Try it: Each line at or after the one containing "has height=426, width=800." should be transcribed exactly, up to and including the final line of the data.

(Extracted records)

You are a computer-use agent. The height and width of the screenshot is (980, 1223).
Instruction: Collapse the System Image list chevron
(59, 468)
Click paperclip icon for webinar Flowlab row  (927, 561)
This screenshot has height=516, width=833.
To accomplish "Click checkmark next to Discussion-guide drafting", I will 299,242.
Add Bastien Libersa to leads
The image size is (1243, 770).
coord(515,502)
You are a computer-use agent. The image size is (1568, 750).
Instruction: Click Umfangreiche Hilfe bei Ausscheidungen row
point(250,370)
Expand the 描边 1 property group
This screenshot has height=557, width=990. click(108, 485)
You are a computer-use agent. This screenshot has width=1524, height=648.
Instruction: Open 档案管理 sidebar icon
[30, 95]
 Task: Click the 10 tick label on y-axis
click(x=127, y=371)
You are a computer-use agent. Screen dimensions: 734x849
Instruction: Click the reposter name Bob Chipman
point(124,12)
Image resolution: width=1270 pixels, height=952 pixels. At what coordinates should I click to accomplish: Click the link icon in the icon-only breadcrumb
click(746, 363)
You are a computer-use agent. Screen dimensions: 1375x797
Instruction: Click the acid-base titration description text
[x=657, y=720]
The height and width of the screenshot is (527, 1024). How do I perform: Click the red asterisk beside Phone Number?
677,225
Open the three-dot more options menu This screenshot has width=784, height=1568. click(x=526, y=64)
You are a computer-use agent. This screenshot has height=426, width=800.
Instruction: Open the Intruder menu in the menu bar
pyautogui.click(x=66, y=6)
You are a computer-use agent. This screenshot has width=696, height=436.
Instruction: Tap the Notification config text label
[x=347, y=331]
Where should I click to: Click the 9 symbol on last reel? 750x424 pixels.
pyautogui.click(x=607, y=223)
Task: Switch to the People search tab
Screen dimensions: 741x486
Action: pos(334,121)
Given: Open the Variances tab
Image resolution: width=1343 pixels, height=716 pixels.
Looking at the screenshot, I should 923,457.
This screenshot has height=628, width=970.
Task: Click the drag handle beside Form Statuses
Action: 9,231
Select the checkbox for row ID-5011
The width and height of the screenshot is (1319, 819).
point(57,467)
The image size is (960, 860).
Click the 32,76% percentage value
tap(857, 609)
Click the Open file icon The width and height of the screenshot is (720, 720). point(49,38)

Response to this exercise:
You are a computer-use agent. This screenshot has height=426, width=800.
Instruction: Open the Intruder menu in the menu bar
pyautogui.click(x=66, y=6)
You are a computer-use agent. This screenshot has width=696, height=436.
Instruction: Tap the Notification config text label
[x=347, y=331]
Where should I click to: Click the 9 symbol on last reel? 750x424 pixels.
pyautogui.click(x=607, y=223)
Task: Switch to the People search tab
Screen dimensions: 741x486
Action: pos(334,121)
Given: Open the Variances tab
Image resolution: width=1343 pixels, height=716 pixels.
Looking at the screenshot, I should 923,457.
This screenshot has height=628, width=970.
Task: Click the drag handle beside Form Statuses
Action: 9,231
Select the checkbox for row ID-5011
The width and height of the screenshot is (1319, 819).
point(57,467)
The image size is (960, 860).
Click the 32,76% percentage value
tap(857, 609)
Click the Open file icon The width and height of the screenshot is (720, 720). point(49,38)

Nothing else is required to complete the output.